Using the listing below, set down each line from the line containing "Given: Select the Diputados Nacionales tab" through the line containing "This screenshot has height=1040, width=1920.", both ends included, exactly and with nothing added.
*** Opening of MATERIAL FOR THE TASK ***
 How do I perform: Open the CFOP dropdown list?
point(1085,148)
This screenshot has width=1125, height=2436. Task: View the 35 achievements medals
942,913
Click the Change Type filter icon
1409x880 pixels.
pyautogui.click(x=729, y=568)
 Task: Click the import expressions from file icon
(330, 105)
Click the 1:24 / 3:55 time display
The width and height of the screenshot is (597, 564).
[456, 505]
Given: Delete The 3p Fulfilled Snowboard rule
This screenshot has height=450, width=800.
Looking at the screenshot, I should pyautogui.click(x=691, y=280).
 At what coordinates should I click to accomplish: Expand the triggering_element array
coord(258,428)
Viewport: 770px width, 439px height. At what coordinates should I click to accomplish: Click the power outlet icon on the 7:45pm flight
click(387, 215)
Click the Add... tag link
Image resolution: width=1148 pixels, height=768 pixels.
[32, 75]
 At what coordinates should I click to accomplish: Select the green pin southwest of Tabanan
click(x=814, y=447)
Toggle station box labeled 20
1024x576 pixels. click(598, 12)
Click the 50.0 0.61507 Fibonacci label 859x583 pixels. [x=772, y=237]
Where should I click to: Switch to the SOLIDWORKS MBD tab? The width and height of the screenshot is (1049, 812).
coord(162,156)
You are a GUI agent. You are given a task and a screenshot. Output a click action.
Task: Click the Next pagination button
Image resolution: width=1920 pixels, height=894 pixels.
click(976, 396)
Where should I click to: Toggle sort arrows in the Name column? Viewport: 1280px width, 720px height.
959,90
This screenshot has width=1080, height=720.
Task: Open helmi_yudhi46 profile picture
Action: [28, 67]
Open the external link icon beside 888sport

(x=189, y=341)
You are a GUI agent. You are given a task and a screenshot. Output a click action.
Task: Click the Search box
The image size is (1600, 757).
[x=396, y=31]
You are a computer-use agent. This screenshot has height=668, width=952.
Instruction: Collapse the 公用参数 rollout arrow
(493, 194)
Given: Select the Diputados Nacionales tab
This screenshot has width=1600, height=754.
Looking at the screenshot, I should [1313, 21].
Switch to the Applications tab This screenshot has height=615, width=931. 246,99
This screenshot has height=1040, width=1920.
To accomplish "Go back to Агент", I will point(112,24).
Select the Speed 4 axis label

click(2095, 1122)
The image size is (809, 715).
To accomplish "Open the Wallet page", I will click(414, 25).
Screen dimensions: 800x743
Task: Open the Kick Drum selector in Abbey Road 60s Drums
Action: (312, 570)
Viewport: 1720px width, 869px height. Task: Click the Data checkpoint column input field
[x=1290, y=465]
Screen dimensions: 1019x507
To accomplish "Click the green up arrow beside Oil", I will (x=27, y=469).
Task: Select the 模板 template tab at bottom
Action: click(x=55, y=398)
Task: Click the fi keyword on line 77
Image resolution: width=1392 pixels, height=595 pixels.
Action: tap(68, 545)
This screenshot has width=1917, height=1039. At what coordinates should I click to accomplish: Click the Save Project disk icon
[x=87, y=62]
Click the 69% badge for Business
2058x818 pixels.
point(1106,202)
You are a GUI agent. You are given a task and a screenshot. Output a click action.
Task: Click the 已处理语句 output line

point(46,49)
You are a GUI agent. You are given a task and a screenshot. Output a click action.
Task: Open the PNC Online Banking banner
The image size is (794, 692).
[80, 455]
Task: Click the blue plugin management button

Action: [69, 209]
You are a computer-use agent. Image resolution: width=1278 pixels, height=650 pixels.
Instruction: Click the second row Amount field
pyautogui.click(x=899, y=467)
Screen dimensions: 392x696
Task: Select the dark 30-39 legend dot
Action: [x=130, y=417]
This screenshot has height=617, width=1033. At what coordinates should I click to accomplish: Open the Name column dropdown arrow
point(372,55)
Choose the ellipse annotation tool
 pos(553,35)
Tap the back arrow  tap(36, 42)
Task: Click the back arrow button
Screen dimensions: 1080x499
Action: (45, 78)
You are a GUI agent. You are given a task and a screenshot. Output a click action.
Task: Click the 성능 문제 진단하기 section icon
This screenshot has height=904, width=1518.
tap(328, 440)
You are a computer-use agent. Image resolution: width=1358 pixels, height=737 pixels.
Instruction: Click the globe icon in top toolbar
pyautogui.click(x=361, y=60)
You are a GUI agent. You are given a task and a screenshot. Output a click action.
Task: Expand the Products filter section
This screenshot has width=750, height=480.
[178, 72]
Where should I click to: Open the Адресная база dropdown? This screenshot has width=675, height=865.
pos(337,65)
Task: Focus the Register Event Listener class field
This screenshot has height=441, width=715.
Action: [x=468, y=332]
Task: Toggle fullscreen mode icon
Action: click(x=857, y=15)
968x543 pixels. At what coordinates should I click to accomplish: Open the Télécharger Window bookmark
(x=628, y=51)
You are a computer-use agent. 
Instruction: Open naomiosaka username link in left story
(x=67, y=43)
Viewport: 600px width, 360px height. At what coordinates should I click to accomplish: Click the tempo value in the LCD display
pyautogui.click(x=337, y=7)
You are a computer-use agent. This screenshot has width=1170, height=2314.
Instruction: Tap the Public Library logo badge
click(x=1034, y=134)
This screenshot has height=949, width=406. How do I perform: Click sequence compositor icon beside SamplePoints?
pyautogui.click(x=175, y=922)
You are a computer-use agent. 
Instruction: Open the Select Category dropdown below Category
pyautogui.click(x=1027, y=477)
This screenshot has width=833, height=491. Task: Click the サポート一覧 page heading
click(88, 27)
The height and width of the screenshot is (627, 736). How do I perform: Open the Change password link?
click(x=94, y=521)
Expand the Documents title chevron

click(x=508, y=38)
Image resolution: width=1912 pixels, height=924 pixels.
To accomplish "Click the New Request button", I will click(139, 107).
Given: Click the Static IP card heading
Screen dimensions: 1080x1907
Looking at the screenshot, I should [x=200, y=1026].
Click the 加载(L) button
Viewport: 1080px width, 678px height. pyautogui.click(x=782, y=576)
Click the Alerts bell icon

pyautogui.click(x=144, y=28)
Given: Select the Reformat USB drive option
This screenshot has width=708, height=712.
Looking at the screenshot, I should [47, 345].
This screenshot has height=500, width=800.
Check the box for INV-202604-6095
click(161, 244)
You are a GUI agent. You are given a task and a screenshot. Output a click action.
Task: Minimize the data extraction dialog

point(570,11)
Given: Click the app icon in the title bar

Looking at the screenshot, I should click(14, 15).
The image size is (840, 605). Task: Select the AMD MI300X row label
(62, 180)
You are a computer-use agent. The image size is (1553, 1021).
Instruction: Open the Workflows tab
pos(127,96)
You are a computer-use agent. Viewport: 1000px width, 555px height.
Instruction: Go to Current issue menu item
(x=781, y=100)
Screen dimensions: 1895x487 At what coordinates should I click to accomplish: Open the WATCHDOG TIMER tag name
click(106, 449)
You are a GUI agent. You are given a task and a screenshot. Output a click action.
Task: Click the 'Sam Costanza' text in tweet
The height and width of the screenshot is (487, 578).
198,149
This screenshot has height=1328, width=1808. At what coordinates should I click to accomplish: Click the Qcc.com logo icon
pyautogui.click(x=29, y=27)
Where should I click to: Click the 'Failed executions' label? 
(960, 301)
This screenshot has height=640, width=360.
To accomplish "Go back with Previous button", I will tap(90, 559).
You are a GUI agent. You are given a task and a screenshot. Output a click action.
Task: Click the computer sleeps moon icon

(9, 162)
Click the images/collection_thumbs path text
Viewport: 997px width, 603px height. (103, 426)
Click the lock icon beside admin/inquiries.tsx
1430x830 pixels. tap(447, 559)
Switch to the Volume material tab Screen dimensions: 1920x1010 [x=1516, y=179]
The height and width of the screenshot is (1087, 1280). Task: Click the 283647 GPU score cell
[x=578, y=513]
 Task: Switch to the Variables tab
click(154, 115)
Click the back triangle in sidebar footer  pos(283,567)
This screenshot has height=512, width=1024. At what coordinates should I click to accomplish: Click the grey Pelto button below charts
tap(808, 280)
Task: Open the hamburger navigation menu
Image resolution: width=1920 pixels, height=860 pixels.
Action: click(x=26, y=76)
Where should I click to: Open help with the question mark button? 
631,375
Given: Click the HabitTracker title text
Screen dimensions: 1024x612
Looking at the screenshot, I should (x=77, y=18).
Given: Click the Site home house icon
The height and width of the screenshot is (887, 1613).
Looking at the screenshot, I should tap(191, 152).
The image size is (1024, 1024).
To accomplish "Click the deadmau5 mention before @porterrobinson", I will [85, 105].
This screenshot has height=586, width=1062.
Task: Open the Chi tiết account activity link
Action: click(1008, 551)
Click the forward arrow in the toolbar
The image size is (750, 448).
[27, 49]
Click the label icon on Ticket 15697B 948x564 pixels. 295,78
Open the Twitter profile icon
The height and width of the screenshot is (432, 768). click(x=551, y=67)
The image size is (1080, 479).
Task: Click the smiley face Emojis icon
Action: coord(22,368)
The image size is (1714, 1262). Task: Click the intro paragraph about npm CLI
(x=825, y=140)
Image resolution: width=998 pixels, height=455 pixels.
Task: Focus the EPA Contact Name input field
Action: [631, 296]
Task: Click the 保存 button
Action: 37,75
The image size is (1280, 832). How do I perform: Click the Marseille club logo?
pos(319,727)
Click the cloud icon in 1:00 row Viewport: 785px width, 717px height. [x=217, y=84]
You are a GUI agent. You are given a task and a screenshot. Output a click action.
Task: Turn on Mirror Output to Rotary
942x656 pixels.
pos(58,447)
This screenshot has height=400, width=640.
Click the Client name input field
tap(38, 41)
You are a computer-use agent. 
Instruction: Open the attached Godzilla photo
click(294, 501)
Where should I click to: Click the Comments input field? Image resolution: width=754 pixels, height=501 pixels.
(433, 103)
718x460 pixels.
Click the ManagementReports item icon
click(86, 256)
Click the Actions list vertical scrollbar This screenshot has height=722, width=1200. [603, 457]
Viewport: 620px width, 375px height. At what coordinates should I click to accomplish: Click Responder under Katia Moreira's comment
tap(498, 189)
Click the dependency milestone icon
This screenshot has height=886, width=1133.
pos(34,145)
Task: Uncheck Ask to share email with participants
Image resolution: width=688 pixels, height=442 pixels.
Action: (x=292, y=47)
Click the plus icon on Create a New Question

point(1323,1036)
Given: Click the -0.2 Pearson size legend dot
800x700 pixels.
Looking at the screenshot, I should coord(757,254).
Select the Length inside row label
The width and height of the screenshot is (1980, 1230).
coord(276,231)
*** Close of MATERIAL FOR THE TASK ***
◆ **WRITTEN ANSWER**
Given: Select the Diputados Nacionales tab
This screenshot has width=1600, height=754.
Looking at the screenshot, I should [1313, 21].
Switch to the Applications tab This screenshot has height=615, width=931. 246,99
This screenshot has height=1040, width=1920.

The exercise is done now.